After taking pitches from many law firms, the nine-member committee representing unsecured creditors of the disgraced crypto exchange FTX has decided on a legal adviser, the Wall Street Journal reported on Dec. 21.
Global law firm Paul Hastings LLP was hired to look after the interests of unsecured creditors in the bankruptcy case, including millions of FTX’s customers. According to sources from the newspaper, a process to select a financial adviser is also underway.
The committee of FTX creditors was appointed on Dec. 16 by the U.S. Justice Department. Its members include companies in the cryptocurrency sector, such as Pulsar Global, Coincident Capital International, and Wintermute Asia.
FTX will be responsible for paying legal fees related to the bankruptcy proceedings affecting customers.

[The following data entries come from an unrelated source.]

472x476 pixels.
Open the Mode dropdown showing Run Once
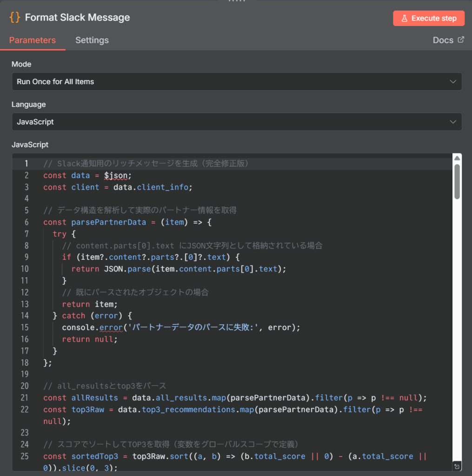236,81
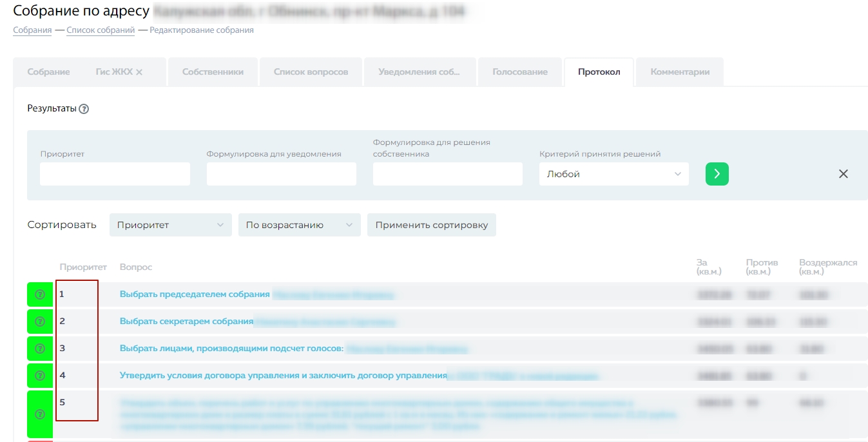Open question Выбрать председателем собрания
Image resolution: width=868 pixels, height=442 pixels.
195,294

Paul Hastings was founded in 1951 in the United States and has offices throughout Asia, Europe, and Latin America, with over 450 corporate lawyers according to its website.
FTX’s new management is expected to make a court appearance in January, noted the Journal. Some of its business units are already available for sale, such as Embed Financial Technologies, LedgerX, FTX Japan and FTX Europe.

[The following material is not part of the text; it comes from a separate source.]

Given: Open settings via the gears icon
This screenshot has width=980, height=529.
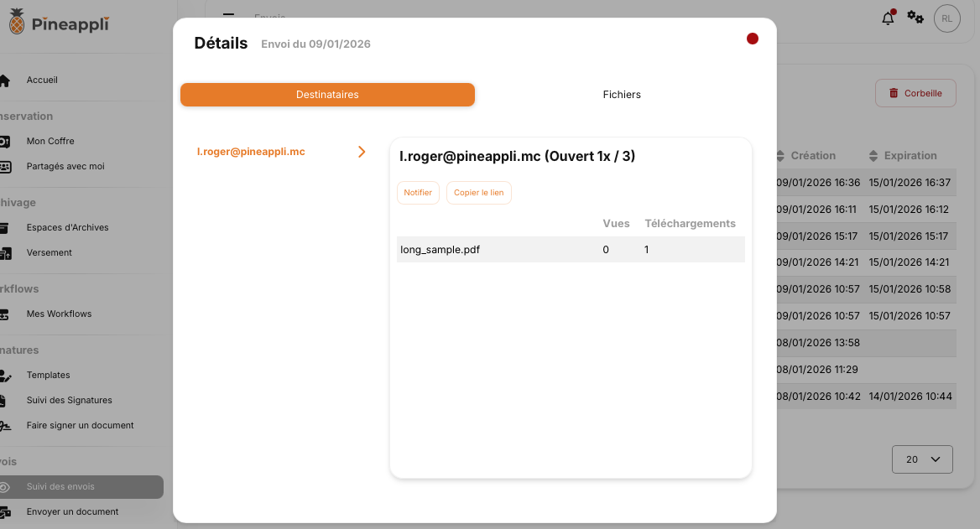Looking at the screenshot, I should tap(915, 18).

Unsecured customers tapped the law firm on the same day FTX co-founder Gary Wang and former Alameda Research CEO Caroline Ellison pleaded guilty to federal fraud charges. Further, the United States Securities and Exchange Commission (SEC) charged Ellison and Wang for their roles in a “multiyear scheme to defraud equity investors in FTX.” The SEC is also investigating other securities law violations and other individuals and entities involved in the misconduct.
The exchange’s former CEO Sam Bankman-Fried was also under custody of the Federal Bureau of Investigation (FBI) in a fast-paced development following FTX’s collapse nearly 40 days ago. As Cointelegraph reported, Bankman-Fried has been granted bail on a $250 million bond.
Bankman-Fried is accused of wire fraud, conspiracy to commit money laundering, conspiracy to commit wire fraud, commodities and securities fraud and campaign finance violations. If convicted of all counts, he could face 115 years in prison.